Id. at 117 (citing Jones v. Secretary of Health and Human Servs., 945 F.2d 1365, 1369 (6th Cir.1991) and quoting Duncan v. Secretary of Health and Human Servs., 801 F.2d 847, 853 (6th Cir.1986)).
McCoy’s chief complaint in this regard is that the ALJ would not credit the testimony of Mr. and Mrs. McCoy without objective medical evidence. By requiring objective medical evidence, the ALJ applied the proper legal standard.
At oral argument, counsel for McCoy argued that amendments to 20 C.F.R. § 404.1529 require alteration of this court’s standard as set out in Duncan, 801 F.2d at 853. This section was last amended in 1991, after this court’s decision in Duncan, but these amendments in no way made this section inconsistent with the standards applied by this court. See Felisky v. Bowen, 35 F.3d 1027 (6th Cir.1994).
IV.
The ALJ’s finding of disability as of May 1, 1991, was based primarily on a report of an examination by Dr. Charles W. Bryan on that date. McCoy claims that the ALJ should have taken Dr. Bryan’s report as substantiating the testimony of Mr. and Mrs. McCoy concerning Mr. McCoy’s condition before that date. Dr. Bryan’s report describes only “mild distress secondary to back pain” and provides no objective medical evidence on which the ALJ could have substantiated thése subjective claims.
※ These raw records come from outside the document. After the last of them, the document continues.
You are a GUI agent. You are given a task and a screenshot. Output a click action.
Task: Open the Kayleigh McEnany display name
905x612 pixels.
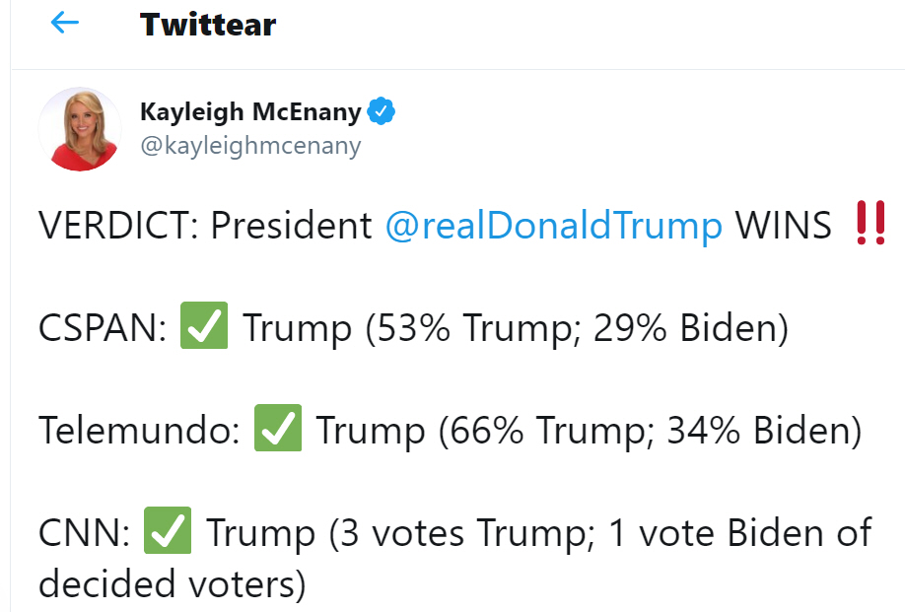[250, 111]
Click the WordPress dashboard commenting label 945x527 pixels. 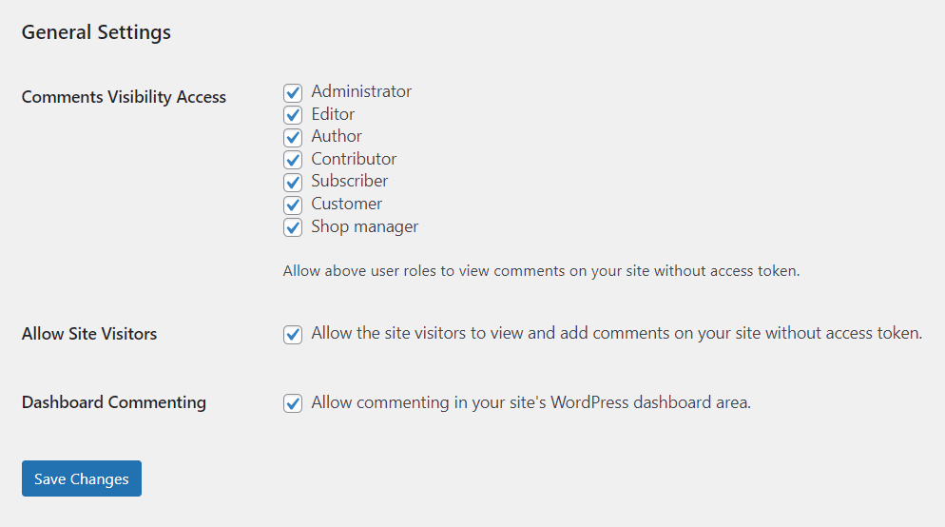(x=530, y=402)
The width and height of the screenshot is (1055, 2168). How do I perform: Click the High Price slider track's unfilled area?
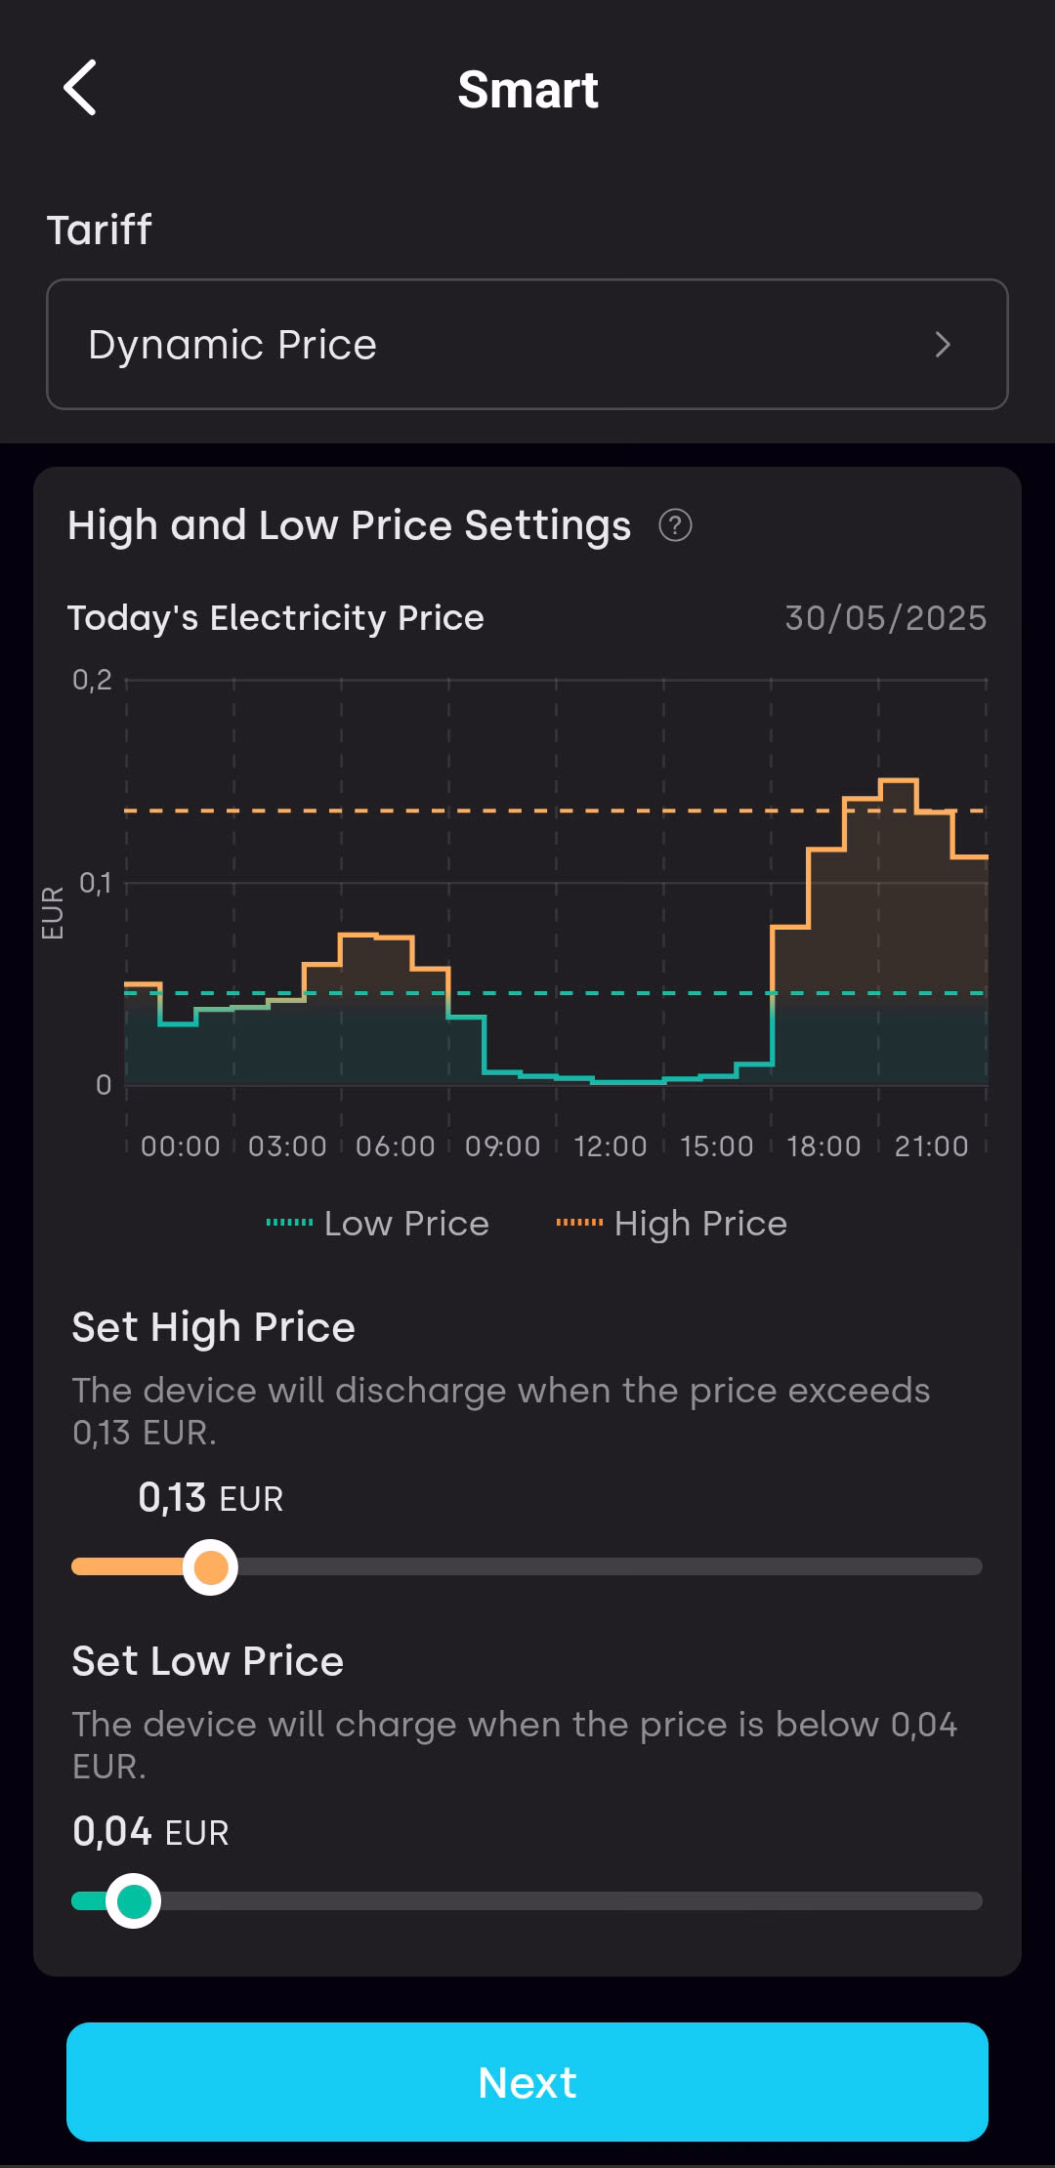pos(606,1566)

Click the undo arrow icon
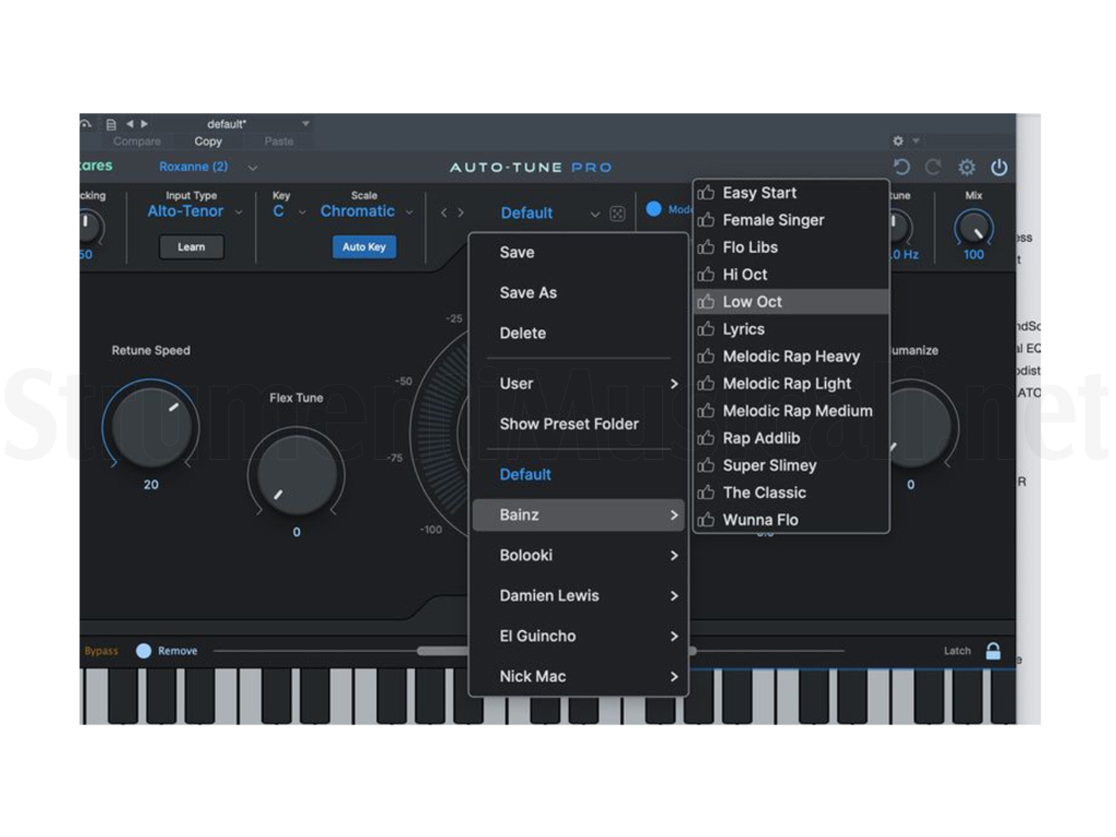tap(901, 167)
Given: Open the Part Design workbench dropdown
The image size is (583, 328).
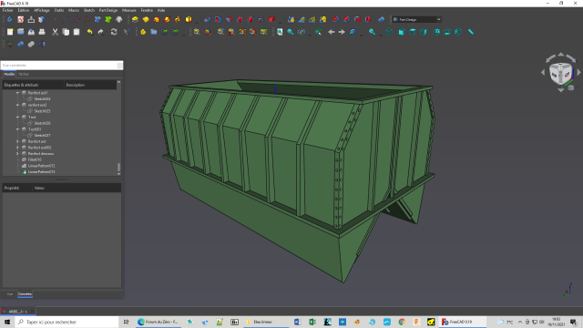Looking at the screenshot, I should coord(416,20).
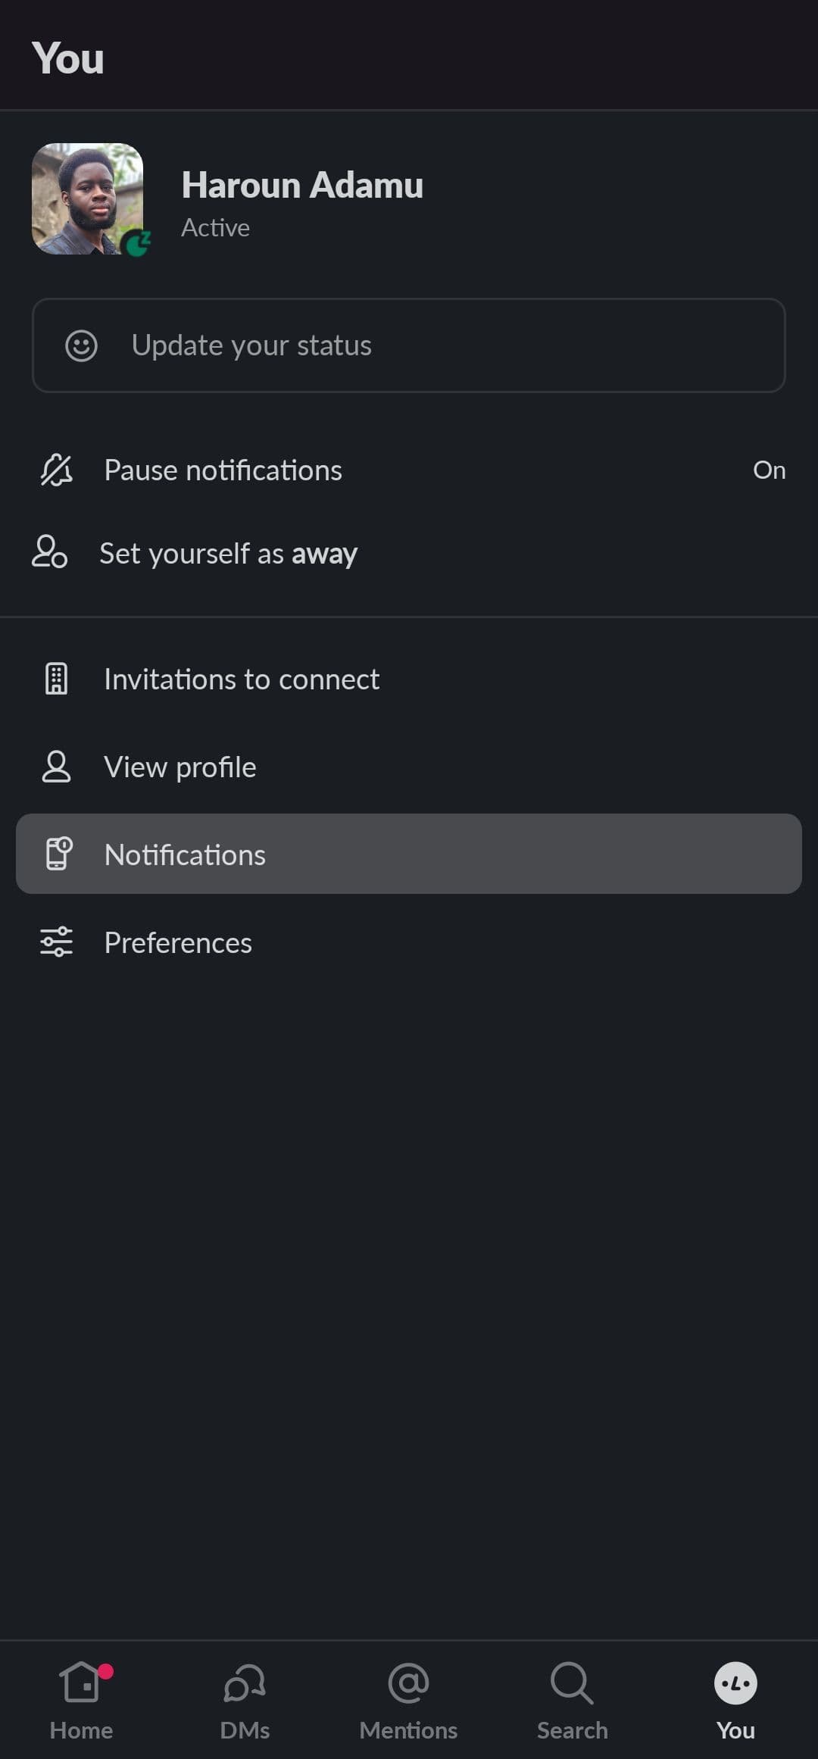818x1759 pixels.
Task: Tap the sliders Preferences icon
Action: [x=57, y=942]
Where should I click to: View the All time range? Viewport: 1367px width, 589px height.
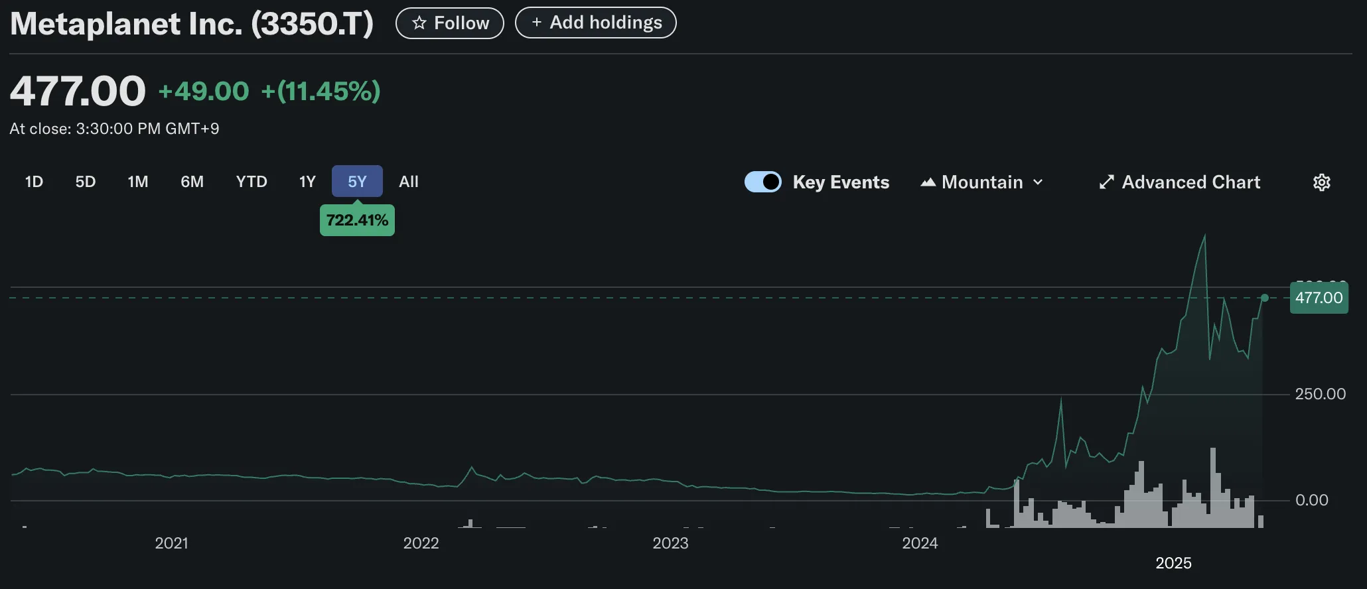[x=409, y=182]
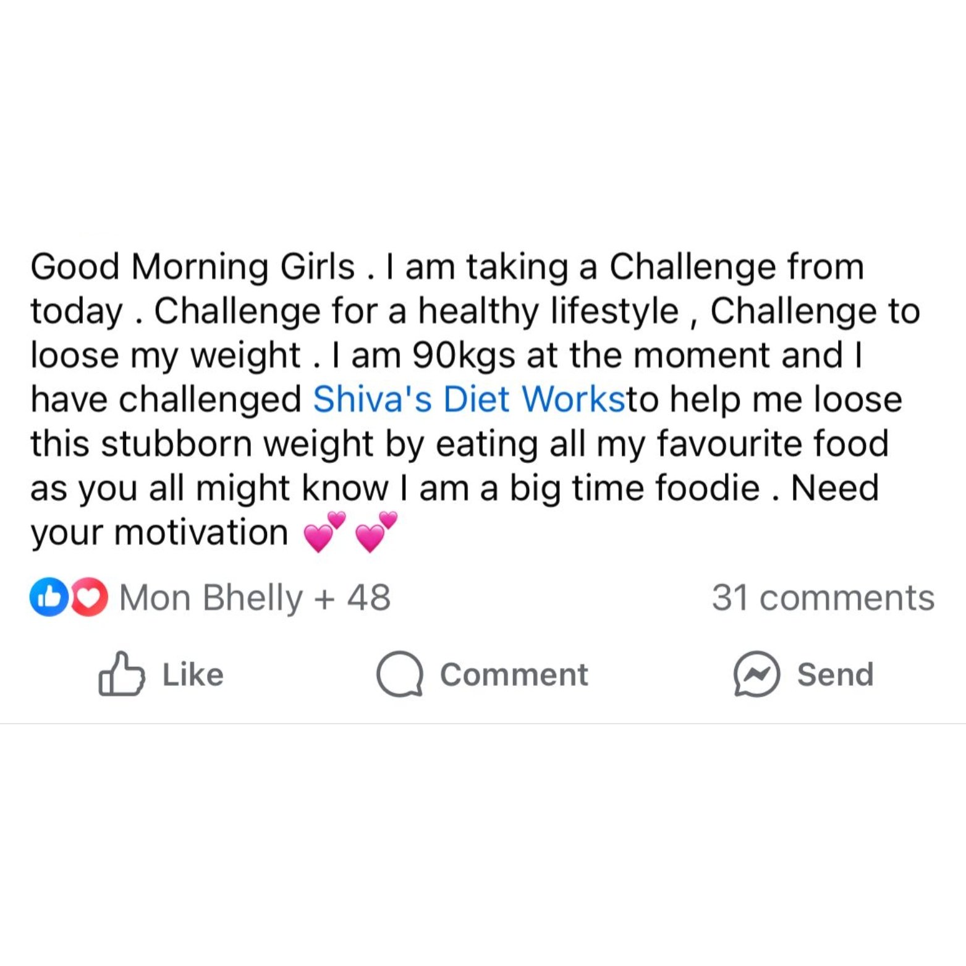Click the "your motivation" text

tap(159, 533)
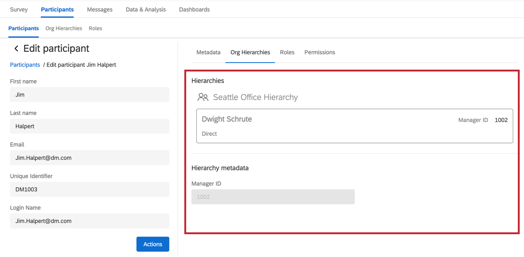Focus the Email input field
This screenshot has width=524, height=257.
coord(89,158)
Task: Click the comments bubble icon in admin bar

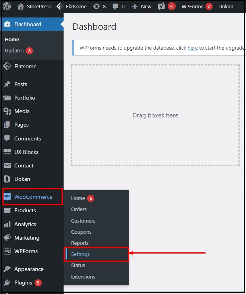Action: tap(116, 6)

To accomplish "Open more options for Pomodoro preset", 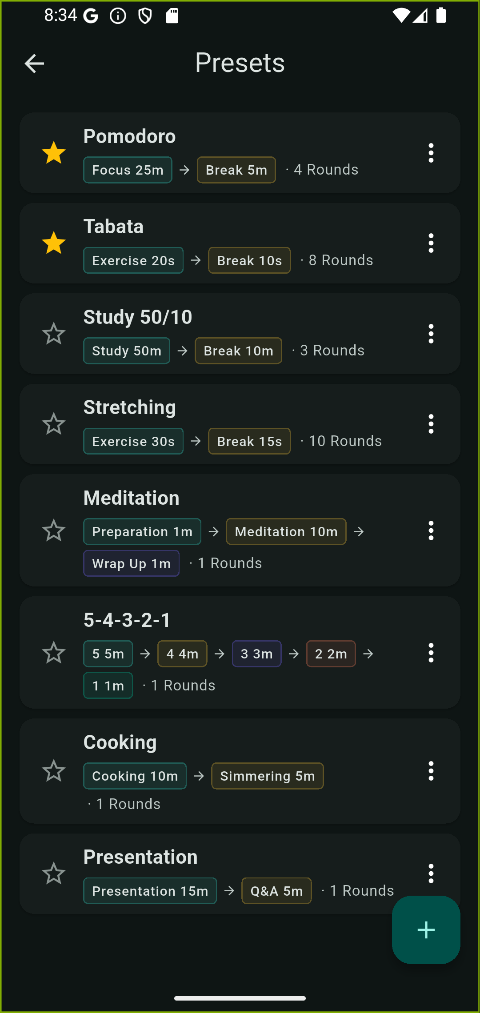I will (x=431, y=153).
In 1992, Mrs. McCoy testified that Mr. McCoy “would have to go sit down because he couldn’t stand the pain in ... his back” and that his pain was this severe “[f]or about a year and a half.” However, this evidence is contrary to the objective medical evidence (i.e., Dr. Bryan’s report) and this court must therefore defer to the ALJ’s credibility determinations in this regard. Stanley, 39 F.3d at 118.
McCoy cites several cases from other circuits which allow “relating back” of a medical report, i.e., using a medical report to establish an onset of disability before the date of the report. Medical reports can also be used in this manner in this Circuit. Blankenship v. Bowen, 874 F.2d 1116, 1122 (6th Cir.1989); Willbanks v. Secretary of Health and Human Servs., 847 F.2d 301 (6th Cir.1988). In these cases, a medical report was “related back” when the medical reports in evidence contradicted each other or when the medical evidence supported the subjective testimony to which it was related. Blankenship, 874 F.2d at 1123 (requiring objective medical evidence or objectively determined condition); Willbanks, 847 F.2d at 303-04 (Appeals Council reversed for disregarding doctor’s report); Jones, 945 F.2d at 1370 (reversing Secretary’s denial based on
Mr. McCoy likely did not become suddenly disabled on May 11, 1991. His condition possibly worsened incrementally up to that point. There is, however, no evidence in the record to indicate whether his condition worsened to the point of disability prior to that date. Dr. Bryan’s report is the first medical evidence to establish significant impairment. McCoy presented no proof of a disabling back condition from any relevant time prior to that report.
Mr. McCoy’s claims of pain might have been substantiated by reports of physicians which, according to the district court, had identified Mr. McCoy as a possible candidate for back surgery, but those recommendations were not incorporated into the record. The record merely reflects that Mr. McCoy told physicians and the ALJ that he had scheduled appointments to see neurosurgeons in Virginia.
AFFIRMED.
. The decision on the second claim erroneously indicates that the first claim was denied on September 28.
. McCoy makes arguments regarding the sufficiency of the evidence on which the 1989 decision was based but makes no constitutional claim.
. McCoy's citation erroneously indicates this is a "CA 6th” case.
. McCoy’s weight was measured as 318 pounds in March 1990, at 320 pounds in May 1990, and back down to 317 pounds in June 1990. His weight continued to fall until shortly before his death but was apparently never again above 318 pounds.